Writing hooks for Perlbal
Raistlin Majere
raistlin at e-raist.com
Fri Oct 6 06:35:21 UTC 2006
Elliot,
Thank you for the information, I greatly appreciate it.
I apologize for my ignorance as I'm still new to Perlbal. I'm
looking at AtomStream.pm at: http://code.sixapart.com/svn/perlbal/
trunk/lib/Perlbal/Plugin/AtomStream.pm and I see the snippet:
Perlbal::Socket::register_callback(1, sub {
my $now = time();
emit_timestamp($now) if $now > $last_timestamp;
return 1;
});
And from that I'm guessing I can do something along the lines create
a package (like the one below (not sure if I'm even close on the
structure) and place it in the Plugin directory.
How would I get Perlbal to trigger my code via the plugin? Would I
have to modify my perlbal.conf file? (I'm guessing I'd have to
modify my service that's setup to be a selector which contains my
vhosts otherwise I'd have to add it to each one of my reproxy services.)
Thanks again in advance for your any help you can provide.
---
package Perlbal::Plugin::TestServer.pm;
use Perlbal;
use strict;
use warnings
sub register {
my ($class, $svc) = @_;
Perlbal::Socket::register_callback(1, sub {
my_subroutine($args);
return 1;
});
$svc->register_hook('TestServer', 'start_proxy_request',
&my_subroutine);
return 1;
}
sub my_subroutine {
my Perlbal::ClientProxy $self = shift;
my Perlbal::HTTPHeaders $hds = $self->{req_headers};
return 0 unless $hds;
#psuedo code
if (!backend_server_is_alive) { $hds->{headers}->{host} = "newhost:
787"; }
return 1;
}
sub unregister {
my ($class, $svc) = @_;
return 1;
}
# called when we are loaded
sub load {
return 1;
}
# called for a global unload
sub unload {
return 1;
}
On 5-Oct-06, at 10:25 PM, Elliot F wrote:
> Raistlin,
>
> Take a look at registering a callback that perlbal will trigger
> every N seconds. AtomStream.pm has it being used. It's called
> 'Perlbal::Socket::register_callback'. You would be able to do
> whatever check(s) you want, and react accordingly (mark it as down
> somehow, reconfigure perlbal, etc.) And it wouldn't be doing it
> for every request.
>
> Just make sure you don't block. :)
>
> Elliot
>
> Raistlin Majere wrote:
>> I've installed and configured perlbal and have run into some
>> difficulties.
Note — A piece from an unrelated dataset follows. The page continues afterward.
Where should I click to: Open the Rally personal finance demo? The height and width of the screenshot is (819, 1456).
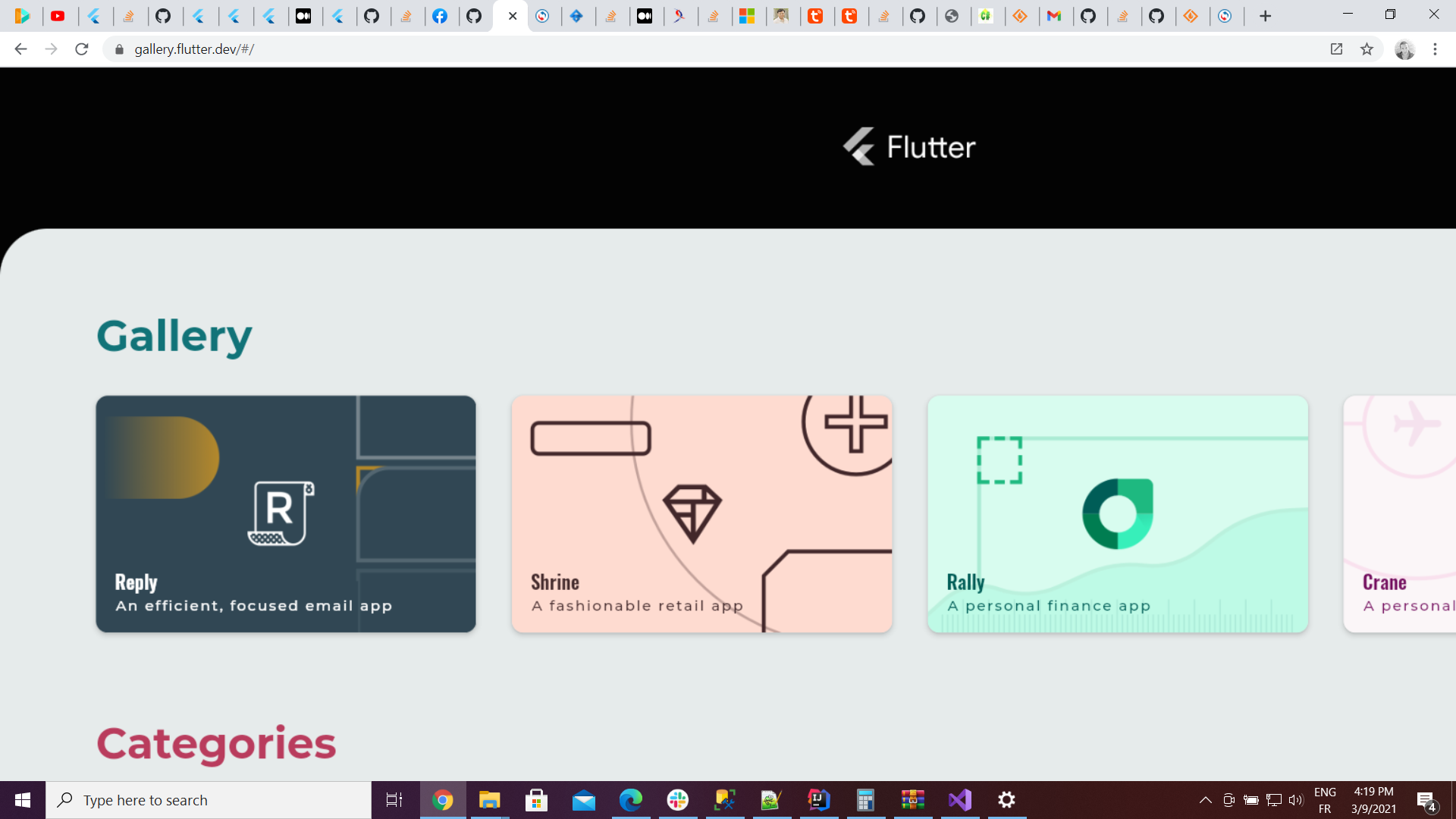pos(1118,513)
I've setup perlbal to be a reverse proxy so that it
>> correctly proxies virtualhosts to the appropriate servers. (i.e.
>> vhost1.example.com, vhost2.example.com correctly reverse proxies
>> for vhost1.com and vhost2.com respectively) This is working
>> perfectly, and wasn't too difficult to configure.
>> However now I want to write some code that will:
>> First verify that the backend server is alive
>> Second that the backend server can answer requests on the port I'm
>> trying to talk to
>> And if it's NOT alive and able to respond to requests that I can
>> redirect requests to a different server, or execute some code to
>> bring the downed server up, before retrying.
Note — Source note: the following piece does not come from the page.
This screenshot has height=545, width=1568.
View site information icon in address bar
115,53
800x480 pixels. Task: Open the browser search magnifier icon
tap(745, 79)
>> I've tried to use the Perlbal::ClientProxy "start_proxy_request"
>> hook, however that seems to affect each and every request (i.e.
>> each html page, graphic, etc.)
>> I need to be able to check to see if the backend server is alive,
>> and if it's not, tell Perlbal: "Whoa hold your horeses" long
>> enough for me to bring a server up (I can do this with some
>> scripts I have), and then redirect the request to the new server.
>> Any help or advice would be greatly appreciated.